About this exercise ▸
What is needed here is an exact copy of every record below.

··· Supplied material ···

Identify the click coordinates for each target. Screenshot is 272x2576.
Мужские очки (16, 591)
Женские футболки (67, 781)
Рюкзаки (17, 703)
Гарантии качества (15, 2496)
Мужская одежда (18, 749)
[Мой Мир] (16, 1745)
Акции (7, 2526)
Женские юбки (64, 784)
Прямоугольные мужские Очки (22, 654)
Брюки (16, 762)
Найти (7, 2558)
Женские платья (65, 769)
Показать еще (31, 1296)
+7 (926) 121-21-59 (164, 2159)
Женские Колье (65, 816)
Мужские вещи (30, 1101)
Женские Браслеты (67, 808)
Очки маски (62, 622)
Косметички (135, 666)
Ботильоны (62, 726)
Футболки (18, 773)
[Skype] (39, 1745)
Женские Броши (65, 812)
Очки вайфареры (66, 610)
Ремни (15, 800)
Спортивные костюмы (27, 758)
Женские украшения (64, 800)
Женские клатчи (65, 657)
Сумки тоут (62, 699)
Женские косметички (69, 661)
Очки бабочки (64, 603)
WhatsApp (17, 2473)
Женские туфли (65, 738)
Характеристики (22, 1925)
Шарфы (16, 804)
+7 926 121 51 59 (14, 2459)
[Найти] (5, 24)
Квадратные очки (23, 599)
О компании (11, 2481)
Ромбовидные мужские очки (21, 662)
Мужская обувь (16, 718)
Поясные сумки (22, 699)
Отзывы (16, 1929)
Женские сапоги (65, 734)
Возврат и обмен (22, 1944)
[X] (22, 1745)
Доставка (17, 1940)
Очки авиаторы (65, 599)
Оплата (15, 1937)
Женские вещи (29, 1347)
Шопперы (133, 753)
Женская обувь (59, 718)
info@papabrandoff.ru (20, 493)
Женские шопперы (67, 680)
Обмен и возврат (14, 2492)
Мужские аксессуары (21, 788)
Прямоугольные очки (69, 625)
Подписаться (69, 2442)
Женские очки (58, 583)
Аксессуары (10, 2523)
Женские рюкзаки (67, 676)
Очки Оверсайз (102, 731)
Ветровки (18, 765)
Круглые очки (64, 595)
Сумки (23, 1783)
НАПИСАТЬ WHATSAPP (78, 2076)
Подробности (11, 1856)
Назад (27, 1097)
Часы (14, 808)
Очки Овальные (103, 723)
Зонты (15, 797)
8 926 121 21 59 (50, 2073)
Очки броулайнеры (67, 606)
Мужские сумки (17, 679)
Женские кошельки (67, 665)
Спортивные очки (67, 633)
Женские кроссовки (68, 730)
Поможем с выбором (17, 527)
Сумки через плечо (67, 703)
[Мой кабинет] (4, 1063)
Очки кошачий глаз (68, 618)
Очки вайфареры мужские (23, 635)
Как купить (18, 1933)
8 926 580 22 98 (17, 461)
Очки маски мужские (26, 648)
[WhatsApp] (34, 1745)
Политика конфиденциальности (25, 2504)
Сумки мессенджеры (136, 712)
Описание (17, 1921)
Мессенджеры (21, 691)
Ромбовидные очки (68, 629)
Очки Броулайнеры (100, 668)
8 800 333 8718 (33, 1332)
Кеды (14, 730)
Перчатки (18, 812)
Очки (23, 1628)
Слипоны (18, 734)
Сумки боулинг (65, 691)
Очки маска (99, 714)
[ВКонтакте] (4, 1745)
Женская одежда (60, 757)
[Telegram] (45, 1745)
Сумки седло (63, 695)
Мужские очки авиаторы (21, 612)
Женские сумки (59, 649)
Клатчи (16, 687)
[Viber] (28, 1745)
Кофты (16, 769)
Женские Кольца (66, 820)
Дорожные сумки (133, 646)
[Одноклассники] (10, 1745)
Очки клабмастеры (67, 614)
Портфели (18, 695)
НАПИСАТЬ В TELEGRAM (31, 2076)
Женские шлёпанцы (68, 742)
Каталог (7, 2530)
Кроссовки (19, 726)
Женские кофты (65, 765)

···

Output of the task ▸
Identify the click coordinates for each target. Screenshot is 272x2576.
Мужские очки (16, 591)
Женские футболки (67, 781)
Рюкзаки (17, 703)
Гарантии качества (15, 2496)
Мужская одежда (18, 749)
[Мой Мир] (16, 1745)
Акции (7, 2526)
Женские юбки (64, 784)
Прямоугольные мужские Очки (22, 654)
Брюки (16, 762)
Найти (7, 2558)
Женские платья (65, 769)
Показать еще (31, 1296)
+7 (926) 121-21-59 (164, 2159)
Женские Колье (65, 816)
Мужские вещи (30, 1101)
Женские Браслеты (67, 808)
Очки маски (62, 622)
Косметички (135, 666)
Ботильоны (62, 726)
Футболки (18, 773)
[Skype] (39, 1745)
Женские Броши (65, 812)
Очки вайфареры (66, 610)
Ремни (15, 800)
Спортивные костюмы (27, 758)
Женские украшения (64, 800)
Женские клатчи (65, 657)
Сумки тоут (62, 699)
Женские косметички (69, 661)
Очки бабочки (64, 603)
WhatsApp (17, 2473)
Женские туфли (65, 738)
Характеристики (22, 1925)
Шарфы (16, 804)
+7 926 121 51 59 (14, 2459)
[Найти] (5, 24)
Квадратные очки (23, 599)
О компании (11, 2481)
Ромбовидные мужские очки (21, 662)
Мужская обувь (16, 718)
Поясные сумки (22, 699)
Отзывы (16, 1929)
Женские сапоги (65, 734)
Возврат и обмен (22, 1944)
[X] (22, 1745)
Доставка (17, 1940)
Очки авиаторы (65, 599)
Оплата (15, 1937)
Женские вещи (29, 1347)
Шопперы (133, 753)
Женская обувь (59, 718)
info@papabrandoff.ru (20, 493)
Женские шопперы (67, 680)
Обмен и возврат (14, 2492)
Мужские аксессуары (21, 788)
Прямоугольные очки (69, 625)
Подписаться (69, 2442)
Женские очки (58, 583)
Аксессуары (10, 2523)
Женские рюкзаки (67, 676)
Очки Оверсайз (102, 731)
Ветровки (18, 765)
Круглые очки (64, 595)
Сумки (23, 1783)
НАПИСАТЬ WHATSAPP (78, 2076)
Подробности (11, 1856)
Назад (27, 1097)
Часы (14, 808)
Очки Овальные (103, 723)
Зонты (15, 797)
8 926 121 21 59 (50, 2073)
Очки броулайнеры (67, 606)
Мужские сумки (17, 679)
Женские кошельки (67, 665)
Спортивные очки (67, 633)
Женские кроссовки (68, 730)
Поможем с выбором (17, 527)
Сумки через плечо (67, 703)
[Мой кабинет] (4, 1063)
Очки кошачий глаз (68, 618)
Очки вайфареры мужские (23, 635)
Как купить (18, 1933)
8 926 580 22 98 (17, 461)
Очки маски мужские (26, 648)
[WhatsApp] (34, 1745)
Политика конфиденциальности (25, 2504)
Сумки мессенджеры (136, 712)
Описание (17, 1921)
Мессенджеры (21, 691)
Ромбовидные очки (68, 629)
Очки Броулайнеры (100, 668)
8 800 333 8718 (33, 1332)
Кеды (14, 730)
Перчатки (18, 812)
Очки (23, 1628)
Слипоны (18, 734)
Сумки боулинг (65, 691)
Очки маска (99, 714)
[ВКонтакте] (4, 1745)
Женская одежда (60, 757)
[Telegram] (45, 1745)
Сумки седло (63, 695)
Мужские очки авиаторы (21, 612)
Женские сумки (59, 649)
Клатчи (16, 687)
[Viber] (28, 1745)
Кофты (16, 769)
Женские Кольца (66, 820)
Дорожные сумки (133, 646)
[Одноклассники] (10, 1745)
Очки клабмастеры (67, 614)
Портфели (18, 695)
НАПИСАТЬ В TELEGRAM (31, 2076)
Женские шлёпанцы (68, 742)
Каталог (7, 2530)
Кроссовки (19, 726)
Женские кофты (65, 765)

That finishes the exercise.